In her reversal of policy, Truss ended up full circle at the place where she had started, but now with everyone angry at her. The pro-Sunak camp smelled blood, and the ERG-right was reeling with an ideological opportunity lost.

Even given the chaos that would undoubtedly ensue, Truss had to go.

And this is where we are, with Rishi Sunak as the favorite for Prime Minister, and Penny Mordaunt, one of the previous final candidates, also running.

Until a few hours ago, Boris Johnson was also running, because people have exceptionally short memories in politics. This move was against the advice of many as it would have thrown the Party into further disrepute, with at least one MP who had originally ousted Johnson claiming they would immediately defect to Labour if Johnson wins. Now Johnson, presumably on the advice of strategists, has dropped out. There was talk that he might have done a deal with Penny Mordaunt such that it is Sunak against a Mordaunt/Johnson ticket.

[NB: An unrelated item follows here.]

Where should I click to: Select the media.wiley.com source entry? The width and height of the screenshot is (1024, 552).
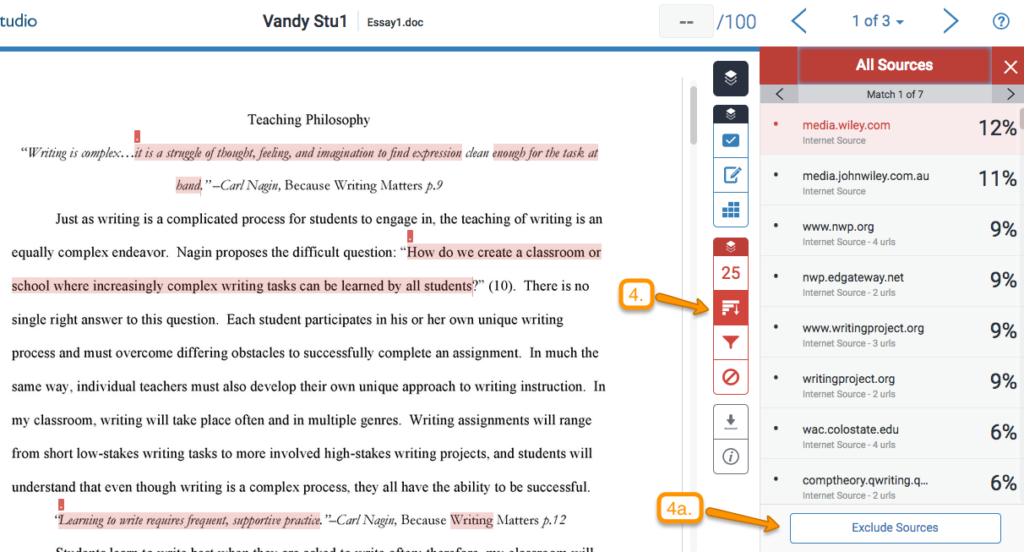pos(846,126)
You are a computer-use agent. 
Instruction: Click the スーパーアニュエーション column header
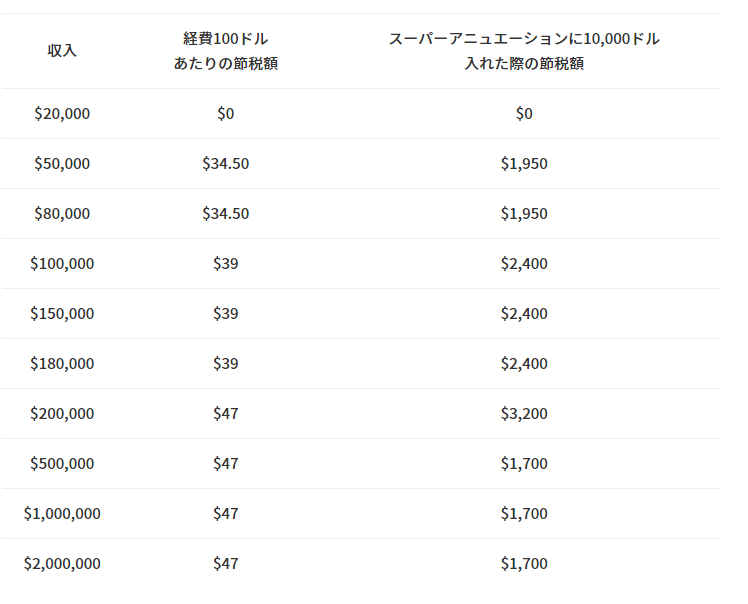(x=524, y=51)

If the Tory Party's present record-breaking lack of support in the general public were to translate into general election results, they would be absolutely decimated. A new poll shows that the Tories (CON, below) have dropped to an unprecedented low of 14% public support.

NEW: Westminster Voting Intention poll (20 Oct):

🔴 LAB: 53% (= from 12 Oct)
🔵 CON: 14% (-5)
🟠 LDM: 11% (+3)
🟢 GRN: 6% (=)
🟡 SNP: 5% (-1)

Full tables: https://t.co/ZIdyZ4hK99

— PeoplePolling (@PeoplePolling) October 21, 2022

For the opposition parties, 2024's general election can't come soon enough.